EDHF is defined as the non-nitric oxide (NO) and non-prostacyclin (PGI₂) substance that mediates endothelium-dependent hyper-polarization (EDH) of vascular smooth muscle cells (VSMC). Many candidates have been proposed to be EDHF according to the type of tissue and species studied. The aim of the present work was to characterise the mechanism of action of EDHF in the mouse gracilis artery and to reveal its possible alterations in a hypercholesterolemic (HC) mouse model.

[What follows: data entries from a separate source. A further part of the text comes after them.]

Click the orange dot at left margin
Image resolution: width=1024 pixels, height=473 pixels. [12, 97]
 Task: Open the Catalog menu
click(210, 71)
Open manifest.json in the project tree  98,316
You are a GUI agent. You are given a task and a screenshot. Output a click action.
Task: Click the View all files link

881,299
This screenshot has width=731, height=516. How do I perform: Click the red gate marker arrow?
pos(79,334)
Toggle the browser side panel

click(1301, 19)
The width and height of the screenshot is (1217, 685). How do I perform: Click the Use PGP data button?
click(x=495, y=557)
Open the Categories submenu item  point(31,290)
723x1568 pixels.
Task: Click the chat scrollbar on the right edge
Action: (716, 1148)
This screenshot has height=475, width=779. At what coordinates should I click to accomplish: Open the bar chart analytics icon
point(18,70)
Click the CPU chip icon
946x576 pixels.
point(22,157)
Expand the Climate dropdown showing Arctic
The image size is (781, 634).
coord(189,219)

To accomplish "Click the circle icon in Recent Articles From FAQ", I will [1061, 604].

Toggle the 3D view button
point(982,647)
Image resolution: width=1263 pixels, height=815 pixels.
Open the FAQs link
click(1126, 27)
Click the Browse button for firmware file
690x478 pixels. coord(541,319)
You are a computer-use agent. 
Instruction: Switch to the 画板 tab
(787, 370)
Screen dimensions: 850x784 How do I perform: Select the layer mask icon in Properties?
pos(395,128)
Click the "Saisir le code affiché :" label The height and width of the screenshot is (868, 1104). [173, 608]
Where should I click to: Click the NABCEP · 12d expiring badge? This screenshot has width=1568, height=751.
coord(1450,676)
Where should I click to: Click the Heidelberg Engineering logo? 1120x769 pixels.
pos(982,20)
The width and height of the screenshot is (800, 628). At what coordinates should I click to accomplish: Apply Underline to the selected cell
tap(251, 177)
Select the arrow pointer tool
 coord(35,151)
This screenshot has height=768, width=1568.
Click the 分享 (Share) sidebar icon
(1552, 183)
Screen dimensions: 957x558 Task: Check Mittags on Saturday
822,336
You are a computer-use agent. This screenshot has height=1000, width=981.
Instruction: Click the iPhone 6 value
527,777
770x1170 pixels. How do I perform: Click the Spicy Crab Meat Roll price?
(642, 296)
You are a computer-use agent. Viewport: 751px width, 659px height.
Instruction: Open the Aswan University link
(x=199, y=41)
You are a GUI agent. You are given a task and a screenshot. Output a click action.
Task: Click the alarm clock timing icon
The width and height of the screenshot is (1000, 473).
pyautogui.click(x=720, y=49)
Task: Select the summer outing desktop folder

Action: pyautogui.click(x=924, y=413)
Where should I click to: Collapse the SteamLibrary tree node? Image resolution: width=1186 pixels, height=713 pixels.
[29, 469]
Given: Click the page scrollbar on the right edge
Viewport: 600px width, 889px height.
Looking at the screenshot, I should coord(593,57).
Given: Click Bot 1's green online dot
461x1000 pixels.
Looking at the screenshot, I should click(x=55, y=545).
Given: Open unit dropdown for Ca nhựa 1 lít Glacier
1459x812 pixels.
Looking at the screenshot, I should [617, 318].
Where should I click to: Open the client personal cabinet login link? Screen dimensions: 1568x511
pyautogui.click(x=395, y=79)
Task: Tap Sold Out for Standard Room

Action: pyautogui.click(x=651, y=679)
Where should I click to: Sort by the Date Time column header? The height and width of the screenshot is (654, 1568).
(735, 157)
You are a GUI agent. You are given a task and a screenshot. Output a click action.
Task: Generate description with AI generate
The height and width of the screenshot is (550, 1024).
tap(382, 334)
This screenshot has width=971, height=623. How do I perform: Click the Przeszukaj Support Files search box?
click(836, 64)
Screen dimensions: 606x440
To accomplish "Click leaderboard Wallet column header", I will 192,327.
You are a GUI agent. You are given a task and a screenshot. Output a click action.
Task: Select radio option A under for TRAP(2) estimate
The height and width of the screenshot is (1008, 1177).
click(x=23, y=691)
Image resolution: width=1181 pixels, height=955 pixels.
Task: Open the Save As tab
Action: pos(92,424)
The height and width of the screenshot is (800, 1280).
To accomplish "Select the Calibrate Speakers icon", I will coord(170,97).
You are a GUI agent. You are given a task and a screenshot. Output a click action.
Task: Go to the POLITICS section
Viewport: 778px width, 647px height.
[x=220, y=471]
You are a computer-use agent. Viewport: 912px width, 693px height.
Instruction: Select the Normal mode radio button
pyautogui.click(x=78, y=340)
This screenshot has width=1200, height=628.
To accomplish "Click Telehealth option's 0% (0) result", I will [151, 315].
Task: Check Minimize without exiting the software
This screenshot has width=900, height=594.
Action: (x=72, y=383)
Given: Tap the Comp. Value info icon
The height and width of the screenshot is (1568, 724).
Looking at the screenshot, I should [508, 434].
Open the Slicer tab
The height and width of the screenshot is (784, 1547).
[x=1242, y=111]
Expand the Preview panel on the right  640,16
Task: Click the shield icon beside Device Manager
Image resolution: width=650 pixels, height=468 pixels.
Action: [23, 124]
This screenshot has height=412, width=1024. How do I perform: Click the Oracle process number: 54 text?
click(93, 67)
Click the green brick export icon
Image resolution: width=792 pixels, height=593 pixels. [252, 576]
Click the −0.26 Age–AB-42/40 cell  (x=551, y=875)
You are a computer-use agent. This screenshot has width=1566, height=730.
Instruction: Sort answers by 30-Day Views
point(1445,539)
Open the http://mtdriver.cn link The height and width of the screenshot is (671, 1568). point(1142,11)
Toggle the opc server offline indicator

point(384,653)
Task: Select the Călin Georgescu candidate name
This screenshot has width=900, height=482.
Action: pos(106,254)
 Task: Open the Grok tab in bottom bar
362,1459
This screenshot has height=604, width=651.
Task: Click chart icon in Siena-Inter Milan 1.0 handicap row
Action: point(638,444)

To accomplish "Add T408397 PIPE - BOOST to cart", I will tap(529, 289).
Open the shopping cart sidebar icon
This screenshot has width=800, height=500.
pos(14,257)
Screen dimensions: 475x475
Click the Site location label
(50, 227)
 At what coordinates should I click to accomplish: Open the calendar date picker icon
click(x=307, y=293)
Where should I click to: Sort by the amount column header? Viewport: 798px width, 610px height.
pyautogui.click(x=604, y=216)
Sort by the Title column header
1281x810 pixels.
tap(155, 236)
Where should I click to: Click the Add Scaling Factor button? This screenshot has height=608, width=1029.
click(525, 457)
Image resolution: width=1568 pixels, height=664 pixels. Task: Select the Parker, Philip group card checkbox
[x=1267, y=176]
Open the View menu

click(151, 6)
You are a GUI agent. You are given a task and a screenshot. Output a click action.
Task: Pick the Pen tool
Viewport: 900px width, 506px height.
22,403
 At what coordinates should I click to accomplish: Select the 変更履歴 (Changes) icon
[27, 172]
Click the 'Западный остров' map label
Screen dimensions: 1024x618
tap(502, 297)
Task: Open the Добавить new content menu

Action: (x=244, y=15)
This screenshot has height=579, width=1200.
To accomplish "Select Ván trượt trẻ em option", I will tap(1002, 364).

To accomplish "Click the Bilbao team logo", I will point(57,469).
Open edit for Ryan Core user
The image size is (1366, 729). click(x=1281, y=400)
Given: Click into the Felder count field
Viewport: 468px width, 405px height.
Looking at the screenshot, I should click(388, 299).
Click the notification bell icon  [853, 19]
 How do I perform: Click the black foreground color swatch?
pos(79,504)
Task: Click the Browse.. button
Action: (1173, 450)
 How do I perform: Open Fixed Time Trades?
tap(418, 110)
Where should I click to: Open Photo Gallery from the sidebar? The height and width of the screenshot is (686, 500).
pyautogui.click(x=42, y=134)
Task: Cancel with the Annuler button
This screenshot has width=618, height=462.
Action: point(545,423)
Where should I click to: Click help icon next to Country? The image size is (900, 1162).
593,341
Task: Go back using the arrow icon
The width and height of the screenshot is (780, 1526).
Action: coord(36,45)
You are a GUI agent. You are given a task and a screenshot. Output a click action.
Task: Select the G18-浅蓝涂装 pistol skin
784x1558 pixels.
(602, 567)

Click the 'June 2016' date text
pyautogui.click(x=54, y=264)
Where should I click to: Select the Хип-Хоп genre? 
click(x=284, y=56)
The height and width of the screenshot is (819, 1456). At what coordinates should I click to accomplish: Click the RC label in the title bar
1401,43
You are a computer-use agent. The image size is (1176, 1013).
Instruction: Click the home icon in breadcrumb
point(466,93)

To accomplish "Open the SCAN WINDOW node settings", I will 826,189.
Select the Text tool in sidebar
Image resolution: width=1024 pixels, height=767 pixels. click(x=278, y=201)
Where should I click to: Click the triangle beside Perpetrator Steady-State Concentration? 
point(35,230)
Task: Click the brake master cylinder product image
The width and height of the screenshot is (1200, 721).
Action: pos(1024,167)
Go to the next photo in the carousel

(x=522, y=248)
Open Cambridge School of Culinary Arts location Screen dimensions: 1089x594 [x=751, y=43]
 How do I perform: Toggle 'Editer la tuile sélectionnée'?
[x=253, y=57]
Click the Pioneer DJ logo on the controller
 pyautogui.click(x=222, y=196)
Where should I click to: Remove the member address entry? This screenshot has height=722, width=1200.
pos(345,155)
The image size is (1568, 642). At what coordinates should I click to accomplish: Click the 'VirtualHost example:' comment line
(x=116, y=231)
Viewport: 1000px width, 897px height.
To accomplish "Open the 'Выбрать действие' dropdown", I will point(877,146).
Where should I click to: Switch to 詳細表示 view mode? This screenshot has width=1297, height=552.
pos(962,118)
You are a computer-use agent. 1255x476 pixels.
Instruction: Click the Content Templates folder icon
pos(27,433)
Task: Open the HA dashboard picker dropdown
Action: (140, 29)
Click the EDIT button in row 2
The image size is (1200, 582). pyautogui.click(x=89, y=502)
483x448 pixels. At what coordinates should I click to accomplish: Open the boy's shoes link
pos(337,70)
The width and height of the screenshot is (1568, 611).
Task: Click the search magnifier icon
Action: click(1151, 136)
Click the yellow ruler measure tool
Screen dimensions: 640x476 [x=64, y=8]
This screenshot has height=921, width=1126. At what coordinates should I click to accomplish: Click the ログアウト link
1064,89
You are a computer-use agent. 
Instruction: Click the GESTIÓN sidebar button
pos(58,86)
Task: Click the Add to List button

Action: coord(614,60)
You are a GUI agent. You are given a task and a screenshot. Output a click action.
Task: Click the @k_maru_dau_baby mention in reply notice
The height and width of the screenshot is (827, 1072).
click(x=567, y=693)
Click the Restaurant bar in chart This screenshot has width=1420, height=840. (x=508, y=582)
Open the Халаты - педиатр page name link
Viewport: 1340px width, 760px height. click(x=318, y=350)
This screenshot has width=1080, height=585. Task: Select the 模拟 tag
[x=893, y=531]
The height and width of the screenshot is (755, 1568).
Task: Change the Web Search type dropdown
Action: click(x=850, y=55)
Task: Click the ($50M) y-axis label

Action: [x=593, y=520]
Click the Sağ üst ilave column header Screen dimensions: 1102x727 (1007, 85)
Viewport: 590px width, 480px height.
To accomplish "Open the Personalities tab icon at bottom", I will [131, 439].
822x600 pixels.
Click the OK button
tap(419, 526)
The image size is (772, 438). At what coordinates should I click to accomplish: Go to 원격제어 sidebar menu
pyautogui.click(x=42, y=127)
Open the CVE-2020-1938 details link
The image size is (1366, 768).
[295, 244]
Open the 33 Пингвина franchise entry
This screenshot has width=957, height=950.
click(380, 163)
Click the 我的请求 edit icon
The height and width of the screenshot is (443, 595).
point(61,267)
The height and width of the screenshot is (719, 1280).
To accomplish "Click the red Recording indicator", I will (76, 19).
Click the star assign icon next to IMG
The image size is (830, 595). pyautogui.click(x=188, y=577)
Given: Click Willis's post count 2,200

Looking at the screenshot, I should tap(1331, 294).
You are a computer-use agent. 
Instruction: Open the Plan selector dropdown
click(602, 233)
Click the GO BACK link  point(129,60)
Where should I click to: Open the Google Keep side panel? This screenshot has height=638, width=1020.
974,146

Experiments were conducted on pressurised (80 mmHg) isolated gracilis arteries of 3 m/o C57BL/6 wild type (WT) mice (27±1g) and HC LDLR-null mice expressing the human apolipoprotein B-100 (31±1g) (Sanan et al., 1998) using a method previously described (Nguyen et al., 1999). Dilation to acetylcholine (ACh; 1nM to 30µM) was tested on vessels pre-contracted with phenylephrine (1 to 10µM). In all experiments, L-NNA (100µM) and indomethacin (10µM) were present in the oxygenated physiological salt solution (PSS; 37°C, pH 7.4) to prevent NO and prostanoid formation. When used, Ba²⁺ (30µM), ouabain (Oua, 1mM), apamin (Apa, 1µM), charybdotoxin (Chtx; 100 nM) and 17-octadecynoic acid (17-ODYA; 10µM) were added to the bath 30 minutes before the start of the experiment. Dilations to Ach were expressed as % of the maximal dilation obtained in Ca²⁺-free PSS. Results are mean±SEM. P<0.05 was accepted as significant (ANOVA, Fisher's F test).

In HC gracilis arteries, the maximal dilation (95±2%) to ACh was increased (P<0.05) when compared to WT arteries (86±3%). In both groups, the maximum dilation was partially diminished (P<0.05) either by Apa (WT: 73±4%; HC: 55±12%), a small conductance Ca²⁺-dependent K⁺ channel (SK_Ca) blocker, or Chtx (WT: 54±4%; HC: 74±10%), an intermediate conductance Ca²⁺-dependent K⁺ channel (IK_Ca) blocker. Only the combination of Apa plus Chtx blocked (P<0.05) EDHF dilation (WT: 22±4%; HC: 25±5%). Thus, activation of both endothelial SK_Ca and IK_Ca channels are essential to EDHF-dependent dilation. In WT mice arteries, the EDHF dilation was also blocked (P<0.05) by Oua (19±7%), a Na⁺/K⁺ ATPase pump inhibitor. Ba²⁺, an inward rectifier K⁺ channel (K_IR) blocker, had no effect and did not further improve the block induced by Oua alone. In contrast, EDHF dilation was partially blocked by Ba²⁺ (73±9%; P<0.05), Oua (75±10%; P<0.05) or their combination (54±11%; P<0.05) in HC mice arteries. In addition, the cytochrome (Cyt) P450 inhibitor 17-ODYA diminished ACh-induced EDHF-dependent dilation (42%±11%; P<0.05), while its combination with Ba²⁺ and Oua prevented ACh-induced dilation of isolated HC mice arteries (5±3%; P<0.05). 17-ODYA had no effect in WT mice.

In both groups, ACh stimulates endothelial SK_Ca and IK_Ca channels; this increases smooth muscle Na⁺/K⁺ ATPase pump activity, which solely accounts for EDHF-dependent dilation in WT mice. In HC mice, Na⁺/K⁺ ATPase pump, K_IRand a Cyt P450 metabolite contribute to EDHF-mediated dilation.

Nguyen et al. (1999). Cardiovasc Res, 43, 755-761.
Sanan et al. (1998). Proc Natl Acad Sci USA, 95, 4544-4549.